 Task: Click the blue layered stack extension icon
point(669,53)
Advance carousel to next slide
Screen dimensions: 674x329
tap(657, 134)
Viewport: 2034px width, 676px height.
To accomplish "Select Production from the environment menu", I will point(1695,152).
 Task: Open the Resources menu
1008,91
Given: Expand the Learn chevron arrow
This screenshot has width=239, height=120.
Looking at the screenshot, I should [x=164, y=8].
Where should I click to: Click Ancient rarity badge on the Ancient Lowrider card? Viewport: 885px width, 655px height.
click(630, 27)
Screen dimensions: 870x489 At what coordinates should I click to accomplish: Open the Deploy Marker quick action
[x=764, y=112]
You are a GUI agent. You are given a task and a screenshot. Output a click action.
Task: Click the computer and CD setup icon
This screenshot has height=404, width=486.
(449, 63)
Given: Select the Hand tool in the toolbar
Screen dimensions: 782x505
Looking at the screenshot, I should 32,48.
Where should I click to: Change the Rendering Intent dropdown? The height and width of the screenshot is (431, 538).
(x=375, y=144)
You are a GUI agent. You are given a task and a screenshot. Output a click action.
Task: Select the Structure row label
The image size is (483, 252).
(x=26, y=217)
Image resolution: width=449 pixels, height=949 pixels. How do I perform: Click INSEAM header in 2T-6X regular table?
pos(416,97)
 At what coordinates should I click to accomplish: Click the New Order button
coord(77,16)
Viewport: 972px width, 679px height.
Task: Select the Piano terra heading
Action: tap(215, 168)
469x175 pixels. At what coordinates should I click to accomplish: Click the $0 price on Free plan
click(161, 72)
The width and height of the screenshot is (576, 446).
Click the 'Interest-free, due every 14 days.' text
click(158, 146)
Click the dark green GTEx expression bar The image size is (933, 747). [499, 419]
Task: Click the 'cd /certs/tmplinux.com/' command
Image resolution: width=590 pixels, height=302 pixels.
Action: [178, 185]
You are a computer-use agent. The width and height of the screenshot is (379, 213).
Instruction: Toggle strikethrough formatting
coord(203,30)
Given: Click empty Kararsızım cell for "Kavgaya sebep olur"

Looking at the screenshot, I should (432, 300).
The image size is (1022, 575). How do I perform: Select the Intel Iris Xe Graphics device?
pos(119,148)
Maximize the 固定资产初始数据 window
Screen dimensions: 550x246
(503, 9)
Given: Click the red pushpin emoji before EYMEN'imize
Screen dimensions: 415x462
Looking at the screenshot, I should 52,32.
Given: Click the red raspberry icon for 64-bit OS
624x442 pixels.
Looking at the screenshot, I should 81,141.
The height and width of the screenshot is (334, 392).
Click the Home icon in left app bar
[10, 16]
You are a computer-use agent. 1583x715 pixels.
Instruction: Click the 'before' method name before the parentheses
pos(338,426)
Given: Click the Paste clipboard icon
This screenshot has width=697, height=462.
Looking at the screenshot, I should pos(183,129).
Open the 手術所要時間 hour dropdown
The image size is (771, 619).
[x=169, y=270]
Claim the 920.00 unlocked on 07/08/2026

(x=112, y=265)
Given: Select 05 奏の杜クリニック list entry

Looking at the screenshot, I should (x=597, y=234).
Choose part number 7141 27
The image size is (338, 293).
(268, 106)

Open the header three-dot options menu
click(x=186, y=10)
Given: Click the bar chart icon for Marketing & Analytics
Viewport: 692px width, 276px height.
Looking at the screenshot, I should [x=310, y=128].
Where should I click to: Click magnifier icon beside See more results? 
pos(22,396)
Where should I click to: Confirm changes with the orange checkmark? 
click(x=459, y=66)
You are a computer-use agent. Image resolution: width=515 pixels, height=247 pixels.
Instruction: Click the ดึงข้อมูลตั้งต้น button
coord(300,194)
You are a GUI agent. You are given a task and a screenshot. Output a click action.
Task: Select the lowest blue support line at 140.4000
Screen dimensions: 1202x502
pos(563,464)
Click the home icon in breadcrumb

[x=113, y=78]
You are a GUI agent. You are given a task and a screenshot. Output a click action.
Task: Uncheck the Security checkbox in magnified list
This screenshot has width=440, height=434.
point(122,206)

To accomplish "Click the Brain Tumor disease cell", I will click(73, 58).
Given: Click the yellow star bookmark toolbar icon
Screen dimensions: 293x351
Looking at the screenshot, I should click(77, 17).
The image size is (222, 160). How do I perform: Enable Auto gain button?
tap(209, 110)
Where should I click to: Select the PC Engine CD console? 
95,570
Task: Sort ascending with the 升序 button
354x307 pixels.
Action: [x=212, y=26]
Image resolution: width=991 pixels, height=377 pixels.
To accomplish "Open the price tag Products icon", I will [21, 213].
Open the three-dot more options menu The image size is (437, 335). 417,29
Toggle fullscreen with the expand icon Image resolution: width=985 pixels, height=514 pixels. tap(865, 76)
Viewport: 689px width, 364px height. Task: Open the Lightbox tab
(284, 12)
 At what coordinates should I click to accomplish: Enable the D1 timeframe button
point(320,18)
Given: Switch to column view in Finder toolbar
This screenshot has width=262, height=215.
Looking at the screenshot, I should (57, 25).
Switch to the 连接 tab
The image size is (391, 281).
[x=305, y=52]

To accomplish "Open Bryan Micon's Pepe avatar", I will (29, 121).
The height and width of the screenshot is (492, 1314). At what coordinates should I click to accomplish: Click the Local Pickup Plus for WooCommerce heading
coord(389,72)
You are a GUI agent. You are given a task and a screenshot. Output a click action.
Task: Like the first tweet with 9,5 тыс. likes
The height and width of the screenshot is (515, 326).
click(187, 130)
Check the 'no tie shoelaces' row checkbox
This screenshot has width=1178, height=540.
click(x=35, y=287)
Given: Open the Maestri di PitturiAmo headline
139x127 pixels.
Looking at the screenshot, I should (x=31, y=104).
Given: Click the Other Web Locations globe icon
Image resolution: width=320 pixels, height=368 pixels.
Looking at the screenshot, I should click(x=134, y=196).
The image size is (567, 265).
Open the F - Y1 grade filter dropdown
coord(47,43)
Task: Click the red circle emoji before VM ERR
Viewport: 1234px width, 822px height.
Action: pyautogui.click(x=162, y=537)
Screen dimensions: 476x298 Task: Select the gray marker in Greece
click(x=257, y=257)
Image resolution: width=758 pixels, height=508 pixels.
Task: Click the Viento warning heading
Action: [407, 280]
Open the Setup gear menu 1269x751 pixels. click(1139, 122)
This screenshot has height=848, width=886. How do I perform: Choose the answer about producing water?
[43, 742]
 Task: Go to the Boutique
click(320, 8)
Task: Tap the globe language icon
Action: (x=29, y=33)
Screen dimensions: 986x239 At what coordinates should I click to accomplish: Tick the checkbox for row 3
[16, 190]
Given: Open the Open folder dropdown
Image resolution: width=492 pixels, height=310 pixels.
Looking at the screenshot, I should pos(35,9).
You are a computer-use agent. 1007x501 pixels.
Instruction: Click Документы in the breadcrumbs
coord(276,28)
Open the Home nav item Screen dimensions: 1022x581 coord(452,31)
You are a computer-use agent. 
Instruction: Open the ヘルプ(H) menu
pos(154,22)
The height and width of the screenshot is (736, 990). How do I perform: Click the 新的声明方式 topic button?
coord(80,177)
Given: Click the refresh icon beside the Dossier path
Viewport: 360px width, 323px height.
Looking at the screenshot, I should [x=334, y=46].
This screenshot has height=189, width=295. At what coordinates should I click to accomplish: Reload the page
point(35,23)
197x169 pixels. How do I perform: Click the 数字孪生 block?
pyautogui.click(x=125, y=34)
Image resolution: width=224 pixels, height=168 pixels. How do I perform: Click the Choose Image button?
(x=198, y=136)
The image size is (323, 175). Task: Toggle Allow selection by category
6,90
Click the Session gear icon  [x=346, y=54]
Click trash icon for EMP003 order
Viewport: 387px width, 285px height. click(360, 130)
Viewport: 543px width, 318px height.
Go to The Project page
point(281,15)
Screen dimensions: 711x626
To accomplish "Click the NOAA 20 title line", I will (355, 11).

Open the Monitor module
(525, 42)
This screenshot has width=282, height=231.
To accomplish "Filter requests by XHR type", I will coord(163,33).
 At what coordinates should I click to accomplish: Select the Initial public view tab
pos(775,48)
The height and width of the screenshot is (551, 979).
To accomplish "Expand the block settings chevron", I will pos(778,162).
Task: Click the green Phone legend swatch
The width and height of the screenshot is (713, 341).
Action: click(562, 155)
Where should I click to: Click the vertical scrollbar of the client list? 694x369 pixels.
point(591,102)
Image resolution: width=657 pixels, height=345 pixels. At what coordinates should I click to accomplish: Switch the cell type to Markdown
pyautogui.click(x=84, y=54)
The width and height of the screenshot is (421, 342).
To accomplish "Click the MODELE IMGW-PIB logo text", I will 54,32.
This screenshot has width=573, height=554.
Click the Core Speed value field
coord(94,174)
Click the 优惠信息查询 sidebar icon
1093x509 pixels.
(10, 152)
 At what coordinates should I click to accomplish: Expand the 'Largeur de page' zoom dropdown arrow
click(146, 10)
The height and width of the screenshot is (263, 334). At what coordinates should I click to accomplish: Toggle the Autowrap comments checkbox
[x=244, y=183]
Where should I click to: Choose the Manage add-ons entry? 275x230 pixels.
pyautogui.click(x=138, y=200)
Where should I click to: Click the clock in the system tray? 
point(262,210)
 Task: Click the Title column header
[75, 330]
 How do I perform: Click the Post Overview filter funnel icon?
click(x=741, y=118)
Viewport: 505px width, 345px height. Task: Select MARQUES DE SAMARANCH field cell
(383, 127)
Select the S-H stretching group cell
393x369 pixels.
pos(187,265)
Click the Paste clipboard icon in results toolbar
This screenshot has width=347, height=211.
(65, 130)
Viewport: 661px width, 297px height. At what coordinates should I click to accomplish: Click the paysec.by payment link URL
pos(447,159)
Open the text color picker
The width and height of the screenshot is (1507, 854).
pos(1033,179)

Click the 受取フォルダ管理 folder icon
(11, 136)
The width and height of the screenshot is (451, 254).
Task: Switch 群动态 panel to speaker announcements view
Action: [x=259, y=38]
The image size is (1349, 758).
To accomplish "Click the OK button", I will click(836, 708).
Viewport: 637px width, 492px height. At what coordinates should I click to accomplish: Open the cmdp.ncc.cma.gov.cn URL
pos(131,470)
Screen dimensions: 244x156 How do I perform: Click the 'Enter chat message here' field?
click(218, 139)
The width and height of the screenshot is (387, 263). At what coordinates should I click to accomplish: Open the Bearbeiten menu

• [TASK GOAL] Copy out each line of the data that has the word "Paste" in it.

• [PROBLEM SOLUTION]
Given: Click the Paste clipboard icon
Click the Paste clipboard icon in results toolbar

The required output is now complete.